Data to process:
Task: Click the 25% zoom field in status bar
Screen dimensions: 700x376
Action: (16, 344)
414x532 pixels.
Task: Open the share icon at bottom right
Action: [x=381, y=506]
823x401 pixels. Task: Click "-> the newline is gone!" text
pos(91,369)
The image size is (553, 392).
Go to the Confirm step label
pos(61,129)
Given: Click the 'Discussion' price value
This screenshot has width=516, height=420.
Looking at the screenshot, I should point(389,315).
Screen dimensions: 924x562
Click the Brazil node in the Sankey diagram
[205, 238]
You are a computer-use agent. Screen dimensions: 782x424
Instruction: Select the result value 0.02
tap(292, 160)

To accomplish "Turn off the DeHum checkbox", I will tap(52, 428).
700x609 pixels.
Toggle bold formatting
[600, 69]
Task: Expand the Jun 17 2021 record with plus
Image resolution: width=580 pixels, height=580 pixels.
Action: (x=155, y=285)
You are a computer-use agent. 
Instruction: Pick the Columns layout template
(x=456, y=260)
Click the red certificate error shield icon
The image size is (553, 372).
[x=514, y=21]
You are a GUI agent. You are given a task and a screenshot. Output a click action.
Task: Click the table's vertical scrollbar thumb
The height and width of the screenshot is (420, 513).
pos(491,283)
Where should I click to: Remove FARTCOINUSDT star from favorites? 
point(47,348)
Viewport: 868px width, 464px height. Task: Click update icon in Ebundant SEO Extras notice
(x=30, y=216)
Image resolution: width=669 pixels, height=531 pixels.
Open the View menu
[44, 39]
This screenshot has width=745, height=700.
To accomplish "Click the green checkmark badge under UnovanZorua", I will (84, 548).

Your task: Transcribe, word for word, the data above from its first line through the line with "Click the red certificate error shield icon", and include nothing else.

Your solution:
Task: Click the 25% zoom field in status bar
Screen dimensions: 700x376
Action: (16, 344)
414x532 pixels.
Task: Open the share icon at bottom right
Action: [x=381, y=506]
823x401 pixels. Task: Click "-> the newline is gone!" text
pos(91,369)
The image size is (553, 392).
Go to the Confirm step label
pos(61,129)
Given: Click the 'Discussion' price value
This screenshot has width=516, height=420.
Looking at the screenshot, I should point(389,315).
Screen dimensions: 924x562
Click the Brazil node in the Sankey diagram
[205, 238]
You are a computer-use agent. Screen dimensions: 782x424
Instruction: Select the result value 0.02
tap(292, 160)

To accomplish "Turn off the DeHum checkbox", I will tap(52, 428).
700x609 pixels.
Toggle bold formatting
[600, 69]
Task: Expand the Jun 17 2021 record with plus
Image resolution: width=580 pixels, height=580 pixels.
Action: (x=155, y=285)
You are a computer-use agent. 
Instruction: Pick the Columns layout template
(x=456, y=260)
Click the red certificate error shield icon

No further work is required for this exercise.